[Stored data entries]
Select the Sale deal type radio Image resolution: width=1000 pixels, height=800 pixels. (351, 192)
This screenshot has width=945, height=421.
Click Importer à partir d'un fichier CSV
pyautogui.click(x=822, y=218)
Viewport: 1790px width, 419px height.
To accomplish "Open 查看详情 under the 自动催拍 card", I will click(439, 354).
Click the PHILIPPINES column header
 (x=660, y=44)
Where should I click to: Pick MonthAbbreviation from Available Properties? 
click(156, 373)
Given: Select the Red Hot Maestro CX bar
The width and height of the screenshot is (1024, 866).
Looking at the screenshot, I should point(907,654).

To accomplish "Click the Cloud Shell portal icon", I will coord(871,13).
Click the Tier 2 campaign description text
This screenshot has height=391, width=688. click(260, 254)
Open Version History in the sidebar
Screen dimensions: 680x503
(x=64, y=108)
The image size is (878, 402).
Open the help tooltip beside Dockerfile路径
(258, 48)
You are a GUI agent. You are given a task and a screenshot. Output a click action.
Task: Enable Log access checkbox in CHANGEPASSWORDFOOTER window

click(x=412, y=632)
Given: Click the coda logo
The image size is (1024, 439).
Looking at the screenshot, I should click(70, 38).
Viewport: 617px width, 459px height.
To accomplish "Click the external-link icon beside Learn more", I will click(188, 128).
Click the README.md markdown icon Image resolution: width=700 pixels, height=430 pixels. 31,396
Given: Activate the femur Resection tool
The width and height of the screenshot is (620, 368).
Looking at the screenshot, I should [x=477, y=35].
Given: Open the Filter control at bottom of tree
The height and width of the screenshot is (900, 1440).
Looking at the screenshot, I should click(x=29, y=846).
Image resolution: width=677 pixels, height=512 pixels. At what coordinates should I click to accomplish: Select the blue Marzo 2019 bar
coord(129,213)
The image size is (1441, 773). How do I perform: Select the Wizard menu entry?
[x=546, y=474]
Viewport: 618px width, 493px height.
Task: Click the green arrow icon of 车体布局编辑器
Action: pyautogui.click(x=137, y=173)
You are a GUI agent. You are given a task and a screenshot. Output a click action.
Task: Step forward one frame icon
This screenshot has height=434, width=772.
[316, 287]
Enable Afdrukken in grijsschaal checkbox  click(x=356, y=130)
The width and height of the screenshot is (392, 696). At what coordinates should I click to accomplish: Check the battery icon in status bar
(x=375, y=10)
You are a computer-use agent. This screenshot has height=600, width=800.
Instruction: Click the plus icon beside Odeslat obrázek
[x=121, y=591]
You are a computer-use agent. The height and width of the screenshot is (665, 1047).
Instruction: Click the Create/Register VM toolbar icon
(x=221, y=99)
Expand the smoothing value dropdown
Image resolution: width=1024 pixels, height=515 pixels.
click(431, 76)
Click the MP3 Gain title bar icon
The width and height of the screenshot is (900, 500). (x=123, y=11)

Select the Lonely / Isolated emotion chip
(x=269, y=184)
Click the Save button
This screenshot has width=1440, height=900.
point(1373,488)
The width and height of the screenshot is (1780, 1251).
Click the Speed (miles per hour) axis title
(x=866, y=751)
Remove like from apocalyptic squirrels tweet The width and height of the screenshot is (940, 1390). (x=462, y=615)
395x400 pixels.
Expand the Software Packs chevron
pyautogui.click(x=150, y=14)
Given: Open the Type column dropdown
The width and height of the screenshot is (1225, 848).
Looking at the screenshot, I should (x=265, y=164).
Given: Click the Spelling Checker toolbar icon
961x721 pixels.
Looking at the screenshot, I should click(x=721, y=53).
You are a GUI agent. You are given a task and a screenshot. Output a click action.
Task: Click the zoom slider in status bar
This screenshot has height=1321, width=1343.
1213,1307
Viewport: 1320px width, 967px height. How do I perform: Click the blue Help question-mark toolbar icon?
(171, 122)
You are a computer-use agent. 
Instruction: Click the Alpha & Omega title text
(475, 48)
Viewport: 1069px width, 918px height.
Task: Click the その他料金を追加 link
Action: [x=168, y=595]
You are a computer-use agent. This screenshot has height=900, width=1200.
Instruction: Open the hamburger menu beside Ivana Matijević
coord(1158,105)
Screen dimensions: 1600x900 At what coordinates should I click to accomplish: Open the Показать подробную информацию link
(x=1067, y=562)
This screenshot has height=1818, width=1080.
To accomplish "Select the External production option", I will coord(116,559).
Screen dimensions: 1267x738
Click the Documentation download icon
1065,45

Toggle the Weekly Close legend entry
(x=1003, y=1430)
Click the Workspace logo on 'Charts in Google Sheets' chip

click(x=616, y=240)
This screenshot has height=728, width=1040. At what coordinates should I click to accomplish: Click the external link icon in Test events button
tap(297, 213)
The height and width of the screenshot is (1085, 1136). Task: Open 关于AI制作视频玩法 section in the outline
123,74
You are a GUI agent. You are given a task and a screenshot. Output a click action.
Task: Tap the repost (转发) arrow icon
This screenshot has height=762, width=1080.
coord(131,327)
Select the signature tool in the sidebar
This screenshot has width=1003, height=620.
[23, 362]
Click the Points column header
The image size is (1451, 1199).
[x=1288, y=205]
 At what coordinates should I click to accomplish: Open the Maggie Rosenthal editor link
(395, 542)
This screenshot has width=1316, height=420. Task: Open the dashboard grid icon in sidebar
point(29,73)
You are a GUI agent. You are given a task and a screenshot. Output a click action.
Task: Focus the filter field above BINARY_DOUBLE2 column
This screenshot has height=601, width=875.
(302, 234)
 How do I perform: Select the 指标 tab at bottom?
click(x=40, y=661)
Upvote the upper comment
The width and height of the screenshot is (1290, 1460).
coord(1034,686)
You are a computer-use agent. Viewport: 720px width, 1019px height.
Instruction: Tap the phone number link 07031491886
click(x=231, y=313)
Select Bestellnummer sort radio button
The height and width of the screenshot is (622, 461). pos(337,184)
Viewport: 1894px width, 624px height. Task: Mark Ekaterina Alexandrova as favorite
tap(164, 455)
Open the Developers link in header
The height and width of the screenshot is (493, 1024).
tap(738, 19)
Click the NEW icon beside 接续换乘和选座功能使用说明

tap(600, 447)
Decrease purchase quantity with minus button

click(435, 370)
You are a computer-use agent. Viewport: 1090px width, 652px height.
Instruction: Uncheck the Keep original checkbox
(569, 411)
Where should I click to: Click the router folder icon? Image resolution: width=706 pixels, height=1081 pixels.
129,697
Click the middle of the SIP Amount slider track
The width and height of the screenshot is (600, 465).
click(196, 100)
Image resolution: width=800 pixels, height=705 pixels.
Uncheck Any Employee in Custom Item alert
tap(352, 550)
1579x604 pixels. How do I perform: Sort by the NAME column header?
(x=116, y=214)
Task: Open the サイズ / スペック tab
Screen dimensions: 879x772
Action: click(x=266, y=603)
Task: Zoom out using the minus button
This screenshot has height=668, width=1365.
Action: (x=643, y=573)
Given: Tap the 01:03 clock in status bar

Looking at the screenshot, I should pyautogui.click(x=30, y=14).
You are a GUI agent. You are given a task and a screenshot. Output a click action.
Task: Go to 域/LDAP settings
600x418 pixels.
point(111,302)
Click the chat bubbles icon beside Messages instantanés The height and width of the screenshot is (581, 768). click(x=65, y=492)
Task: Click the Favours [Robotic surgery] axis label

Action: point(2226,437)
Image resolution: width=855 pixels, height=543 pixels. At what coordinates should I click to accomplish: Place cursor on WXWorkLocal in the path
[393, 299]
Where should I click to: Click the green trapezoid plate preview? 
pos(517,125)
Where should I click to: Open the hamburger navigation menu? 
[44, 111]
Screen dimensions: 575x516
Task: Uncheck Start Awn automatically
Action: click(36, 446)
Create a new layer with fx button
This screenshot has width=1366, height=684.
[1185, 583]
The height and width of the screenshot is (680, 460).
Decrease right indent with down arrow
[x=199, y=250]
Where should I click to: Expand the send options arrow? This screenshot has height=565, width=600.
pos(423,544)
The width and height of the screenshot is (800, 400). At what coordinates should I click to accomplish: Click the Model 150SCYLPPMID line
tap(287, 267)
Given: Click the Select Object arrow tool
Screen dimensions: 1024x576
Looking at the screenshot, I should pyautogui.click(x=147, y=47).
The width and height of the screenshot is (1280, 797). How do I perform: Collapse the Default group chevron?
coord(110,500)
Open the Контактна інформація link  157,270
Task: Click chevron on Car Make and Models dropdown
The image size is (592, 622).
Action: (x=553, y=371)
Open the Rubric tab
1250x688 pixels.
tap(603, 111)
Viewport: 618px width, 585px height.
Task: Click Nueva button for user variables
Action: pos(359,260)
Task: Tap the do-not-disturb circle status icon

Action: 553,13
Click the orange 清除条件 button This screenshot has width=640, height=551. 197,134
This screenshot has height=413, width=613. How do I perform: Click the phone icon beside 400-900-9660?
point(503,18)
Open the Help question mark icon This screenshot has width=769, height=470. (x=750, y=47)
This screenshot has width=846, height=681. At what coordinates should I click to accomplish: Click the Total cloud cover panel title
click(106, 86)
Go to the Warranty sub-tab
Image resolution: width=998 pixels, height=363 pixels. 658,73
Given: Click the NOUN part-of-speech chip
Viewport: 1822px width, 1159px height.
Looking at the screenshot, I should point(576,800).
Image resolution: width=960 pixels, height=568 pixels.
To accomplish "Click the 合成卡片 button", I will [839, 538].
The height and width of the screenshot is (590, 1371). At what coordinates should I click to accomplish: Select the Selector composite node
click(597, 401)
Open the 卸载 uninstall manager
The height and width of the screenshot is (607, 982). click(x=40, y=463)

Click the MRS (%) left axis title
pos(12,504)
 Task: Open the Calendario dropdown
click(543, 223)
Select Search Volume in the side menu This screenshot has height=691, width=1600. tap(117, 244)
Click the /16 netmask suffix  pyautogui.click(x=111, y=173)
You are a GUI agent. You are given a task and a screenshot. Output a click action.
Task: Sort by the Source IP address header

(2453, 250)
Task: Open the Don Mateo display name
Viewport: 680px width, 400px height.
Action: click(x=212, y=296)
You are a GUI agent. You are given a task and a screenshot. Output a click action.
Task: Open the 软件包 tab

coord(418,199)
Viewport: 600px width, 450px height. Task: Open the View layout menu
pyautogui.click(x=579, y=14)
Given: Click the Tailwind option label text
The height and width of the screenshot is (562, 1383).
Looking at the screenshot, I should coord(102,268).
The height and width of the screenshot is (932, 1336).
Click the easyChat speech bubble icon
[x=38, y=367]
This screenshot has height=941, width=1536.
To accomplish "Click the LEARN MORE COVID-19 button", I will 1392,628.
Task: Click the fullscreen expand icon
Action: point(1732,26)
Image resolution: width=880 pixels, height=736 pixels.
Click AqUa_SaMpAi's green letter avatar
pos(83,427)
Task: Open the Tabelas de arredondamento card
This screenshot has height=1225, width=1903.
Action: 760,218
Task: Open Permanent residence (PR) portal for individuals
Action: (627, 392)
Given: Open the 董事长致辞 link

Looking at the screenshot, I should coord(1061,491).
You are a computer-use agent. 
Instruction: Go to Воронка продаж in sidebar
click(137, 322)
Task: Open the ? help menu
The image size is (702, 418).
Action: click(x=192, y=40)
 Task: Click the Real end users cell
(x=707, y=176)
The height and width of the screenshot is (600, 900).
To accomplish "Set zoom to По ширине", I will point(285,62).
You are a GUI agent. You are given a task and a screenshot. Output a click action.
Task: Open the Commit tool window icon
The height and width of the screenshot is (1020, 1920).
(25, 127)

• _EXERCISE_:
In the entries above, locate every line with the word "computer" and copy it.

• _EXPECTED ANSWER_:
You are a computer-use agent. This screenshot has height=600, width=800.
You are a computer-use agent. The height and width of the screenshot is (665, 1047).
You are a computer-use agent. 
You are a computer-use agent. This screenshot has height=900, width=1200.
You are a computer-use agent. Viewport: 720px width, 1019px height.
You are a computer-use agent. Viewport: 1090px width, 652px height.
You are a computer-use agent. 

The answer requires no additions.